It's been hard to type with my fingers triple-crossed, but I think I've finally found a new home. I don't want to jinx it, so I won't say more than that. Only now I feel comfortable taking some time away from house hunting and money making to sit down and put in some table time. So here we go.
I got a hold of a beer once when I was very little. I don't remember drinking more than a couple sips of it--nor do I remember trying to eat part of a raw steak afterward, though I've been told that I did that--but I do remember slamming my hand in the door of our red Subaru station wagon, and I remember it was horrible.
I like to think of this story as a fun explanation for why I never felt possessed to drink. I didn't start drinking until after I turned 21. And I still don't really drink-drink. But the truth is that I was probably scared straight by a video I watched in the D.A.R.E. program in 5th grade. (You may have seen it too: it's the one with the anthropomorphic bee and rabbit. It's terrifying.) As a result, wine is one particularly cavernous gap in my food culture knowledge.
Now to last week: Aaron and I were invited to sample the summer menu at a wine bar downtown. These things are a bit funny for us because we're always slightly convinced that there's been some kind of mistake. Any minute someone will announce that we were accidentally invited to sit at the grown ups table, and that we should go back to our rooms where we'll be served shells with ragu.

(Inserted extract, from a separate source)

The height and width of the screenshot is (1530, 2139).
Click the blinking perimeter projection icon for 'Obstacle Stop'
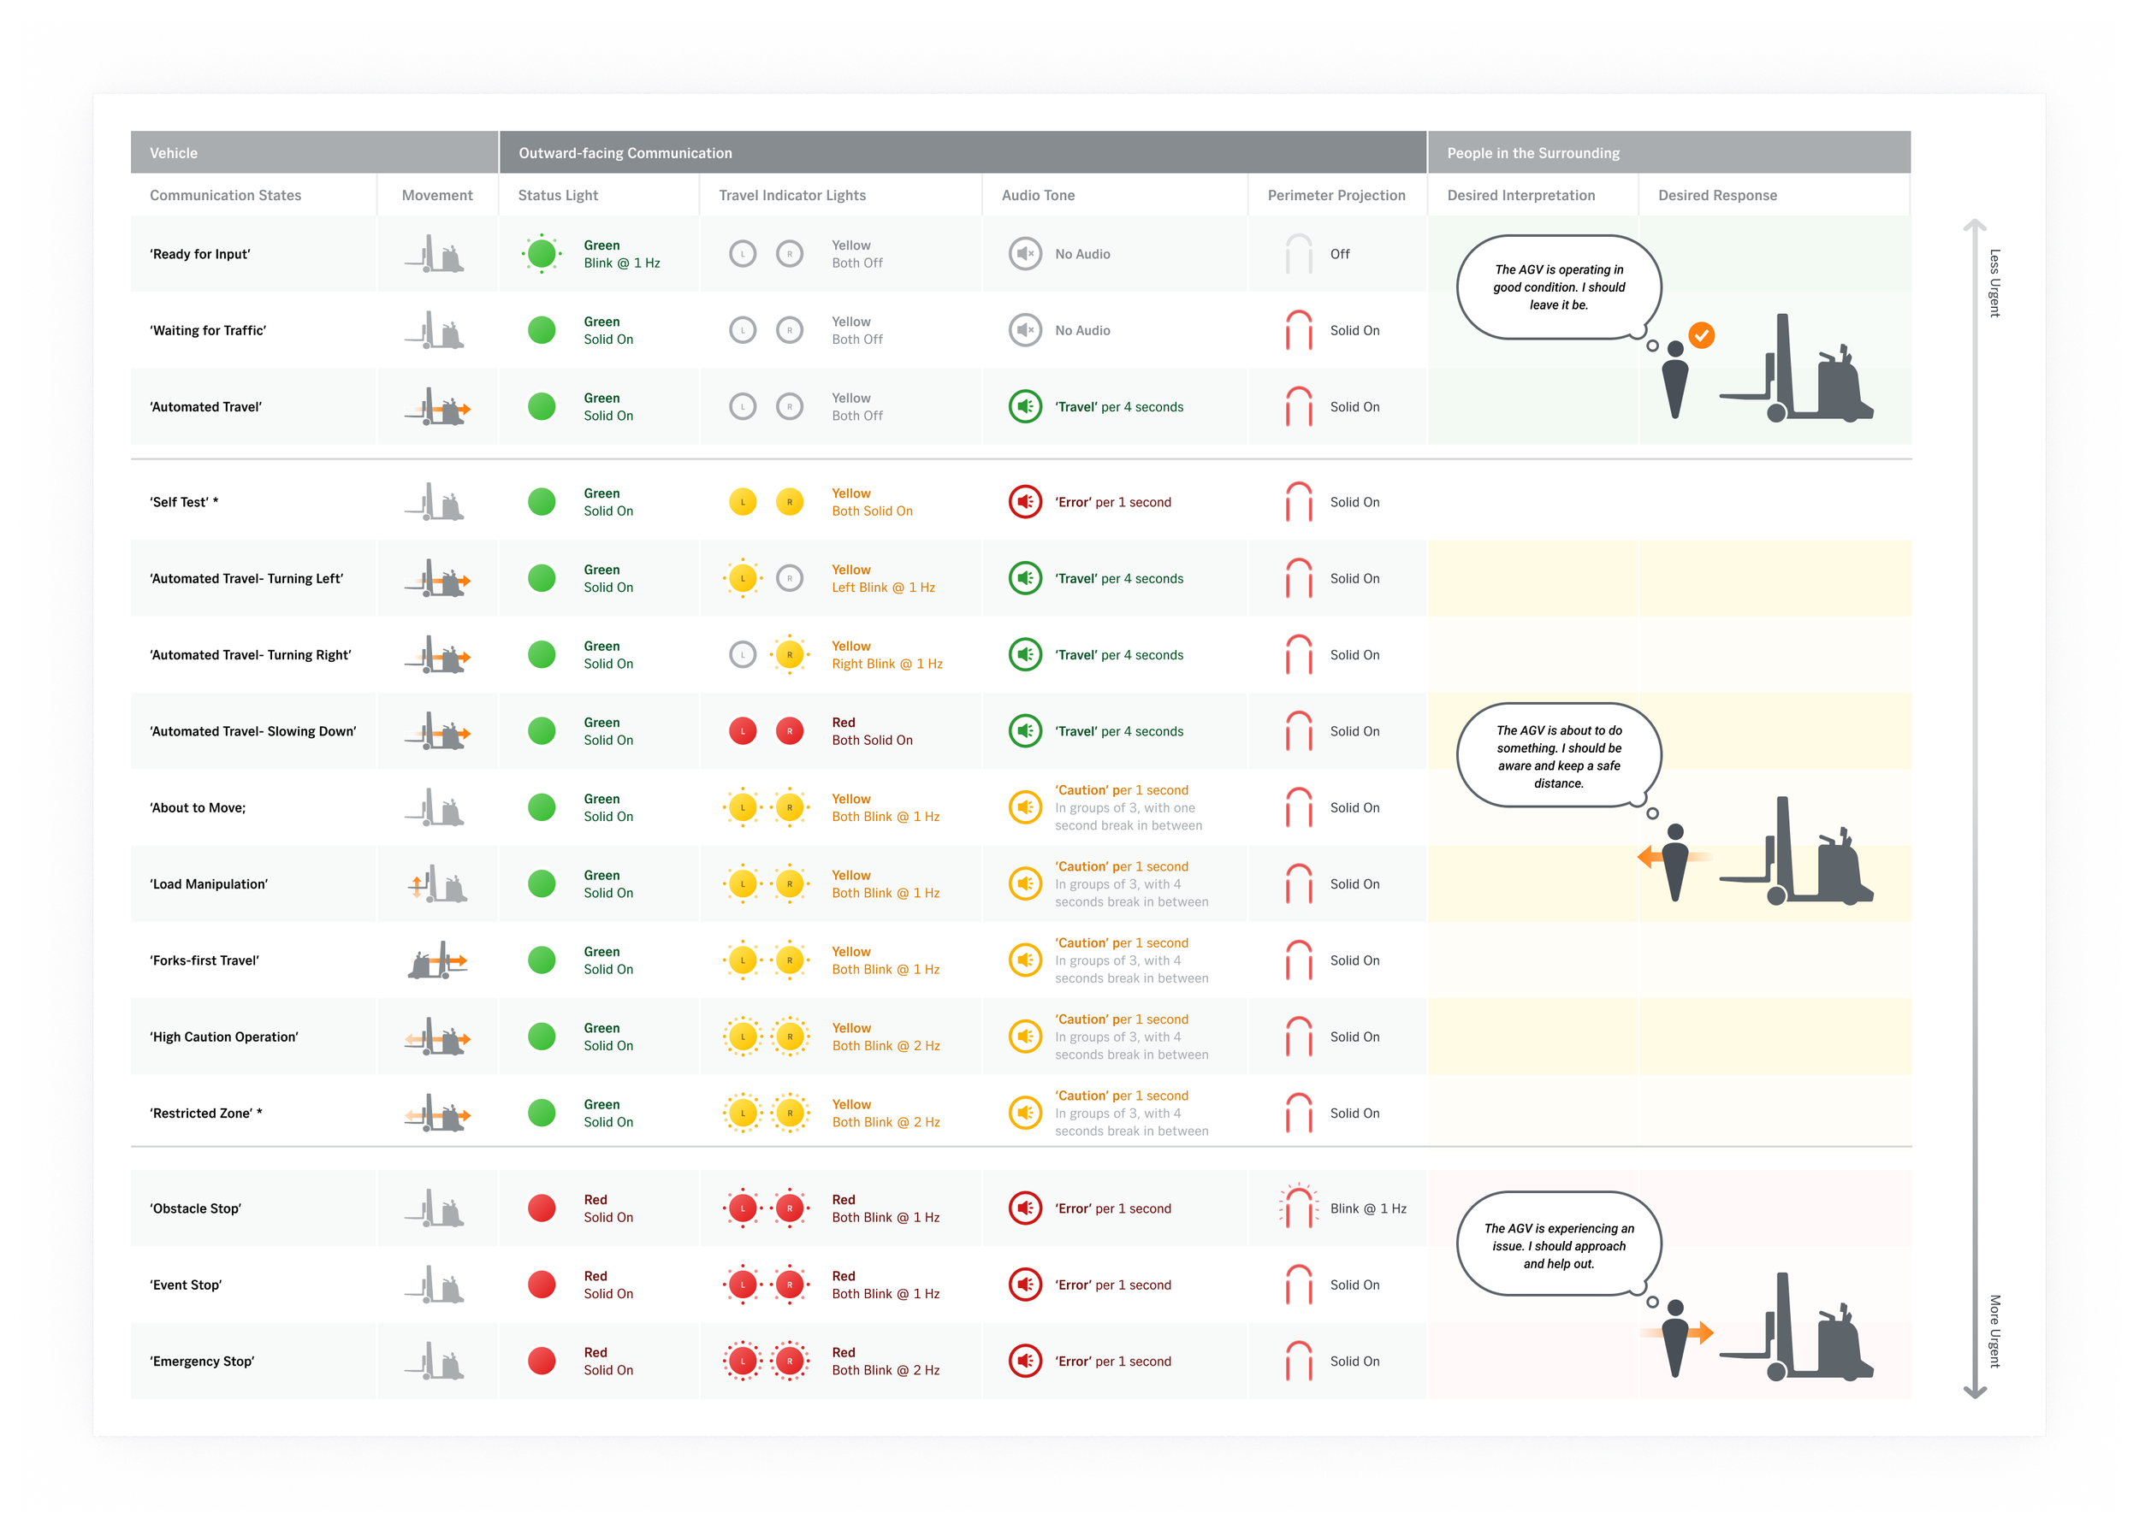(1298, 1207)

Of course, that didn't happen. And as we sat at the table at Corkbar, looking over the menu with two of the sweetest PR girls, I realized that it is the perfect wine bar for a horticultural neophyte like me. Corkbar's wine menu is meticulous and comprehensible. The list includes notes about flavor and pairing for each wine on the menu, all of which are made in California.
The food menu offered wine notes as well. And everything we ate was delicious. There isn't much to say because the bar seems to specialize in comfortable simplicity. They have taken the impenetrably high culture concept of a wine bar, stripped it of pretense, and given it air and light.
I will say, however, that it does not get better than their bahn mi sliders. Ground pork, ginger, cilantro, garlic, and carrot, with cool daikon that tempers the hot bursts of sriracha for the most pleasant kind of heat I've had served between two mini challah buns.